In 1938, two years after officially teaming up, Abbott and Costello received national exposure by performing on The Kate Smith Hour radio show, where they premiered their signature “Who’s on First” routine. This was followed by their first appearance in a Broadway musical and, in 1940, to signing with Universal Pictures for supporting roles in the film, ONE NIGHT IN THE TROPICS (1940). Between 1940 and 1956, the pair appeared in 36 additional films as well as staring in their own radio show. In the 1950’s, Abbott and Costello moved to television, first hosting The Colgate Comedy Hour and finally their own show.
Strained relations finally resulted in their breakup in 1957. During their early years together, Abbott receive 60% of their earnings, because it was thought that the straight man was more important to the act than the comic.
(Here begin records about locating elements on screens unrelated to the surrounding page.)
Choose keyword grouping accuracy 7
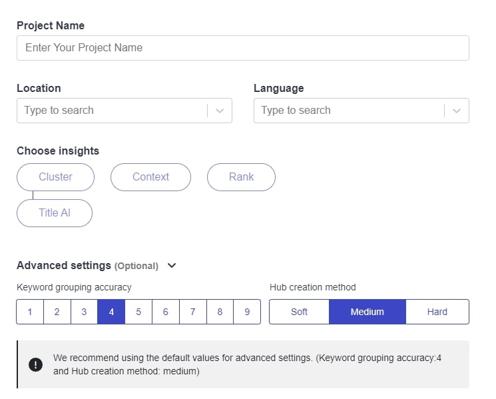Image resolution: width=496 pixels, height=399 pixels. (x=192, y=312)
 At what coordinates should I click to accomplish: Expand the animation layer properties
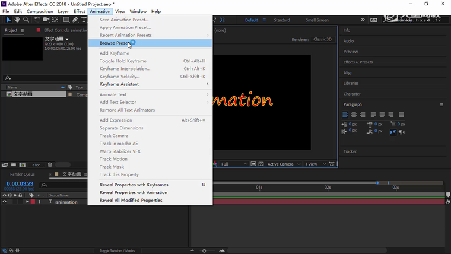coord(27,202)
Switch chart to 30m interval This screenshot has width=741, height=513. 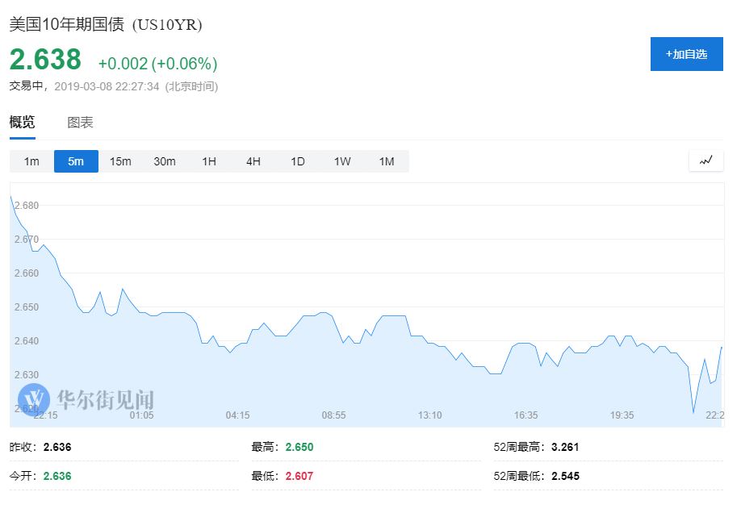click(165, 161)
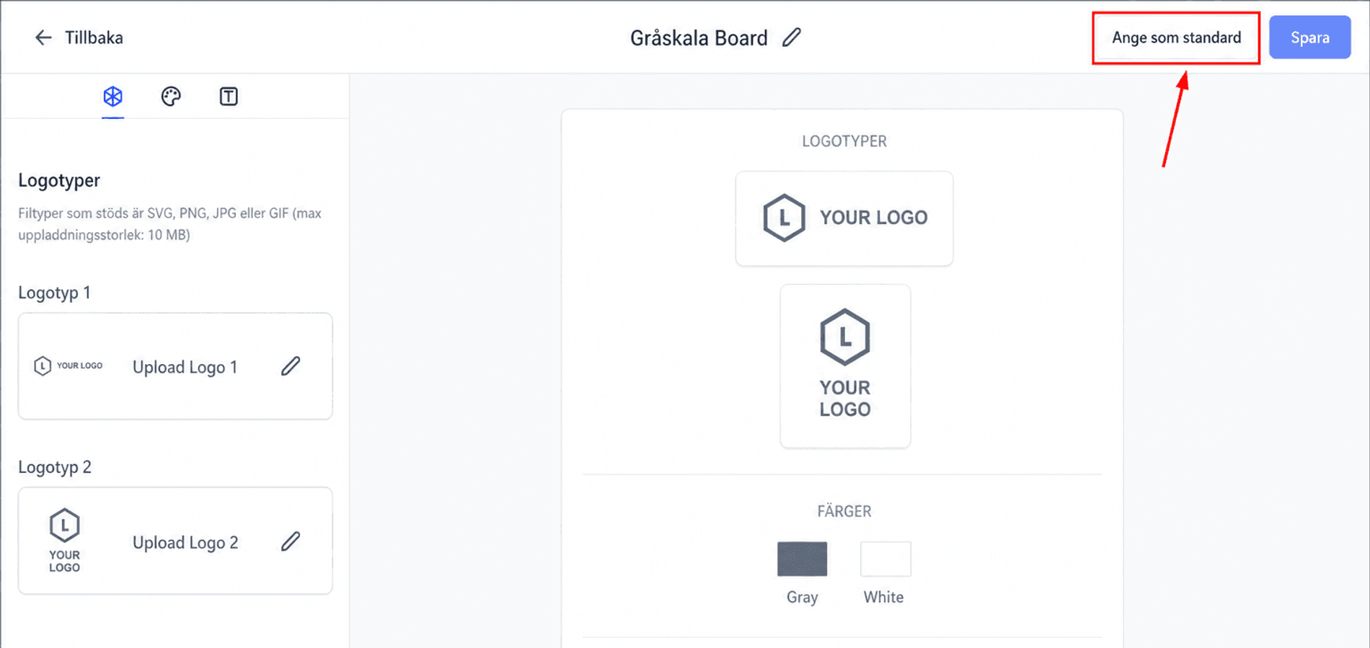Click Ange som standard button

click(1176, 37)
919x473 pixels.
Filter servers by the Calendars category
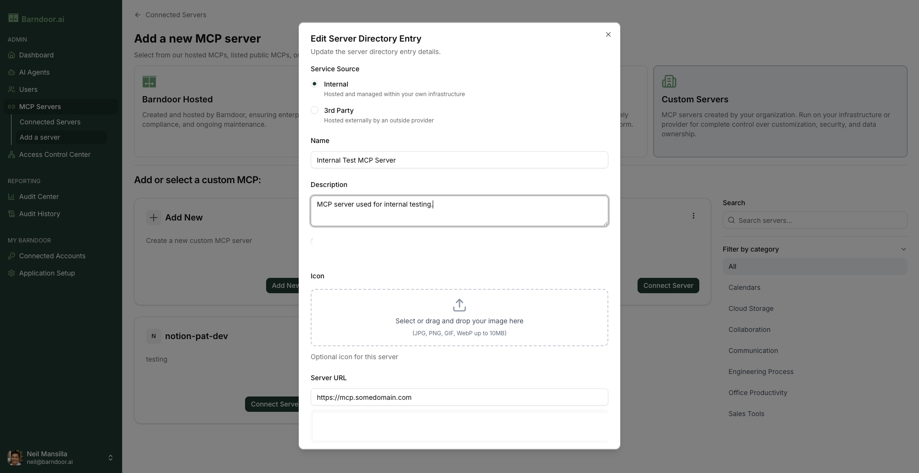click(744, 287)
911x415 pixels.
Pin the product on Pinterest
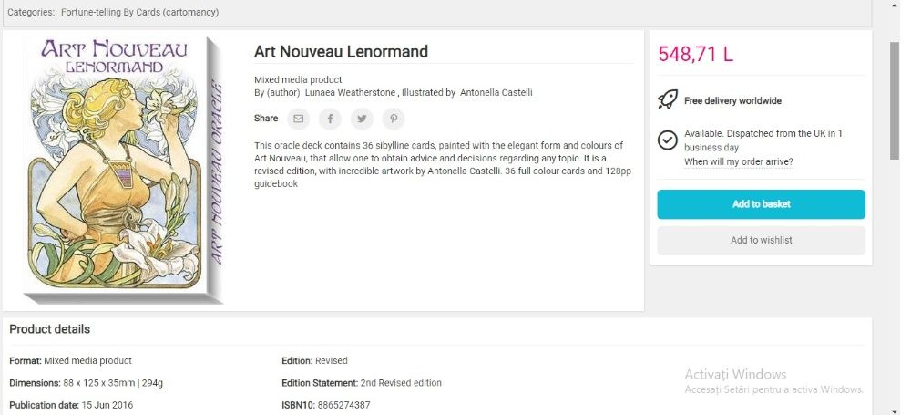(393, 119)
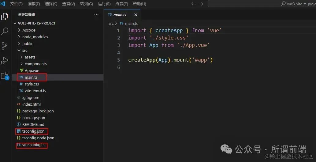The width and height of the screenshot is (316, 162).
Task: Open the 文件(F) menu
Action: (x=17, y=4)
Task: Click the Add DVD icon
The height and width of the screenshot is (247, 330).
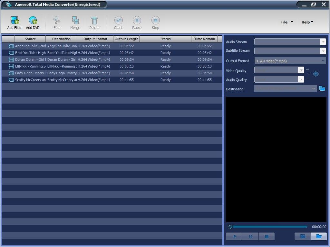Action: click(x=33, y=22)
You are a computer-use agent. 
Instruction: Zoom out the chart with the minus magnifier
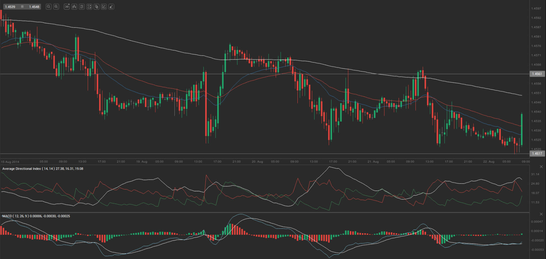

Although this was changed after a few years, Costello always deeply resented it. Tax troubles with the IRS cost Abbott and Costello most of their savings, as well as their homes, and the rights to some of their movies. Rheumatic Fever, which had damaged Costello’s heart, and Abbott’s heavy drinking to combat the effects of epilepsy, further strained their relationship.
Lou Costello died of heart disease in March, 1959, three days before his 53rd birthday. Bud Abbott died of prostate cancer in April, 1974, at age 79.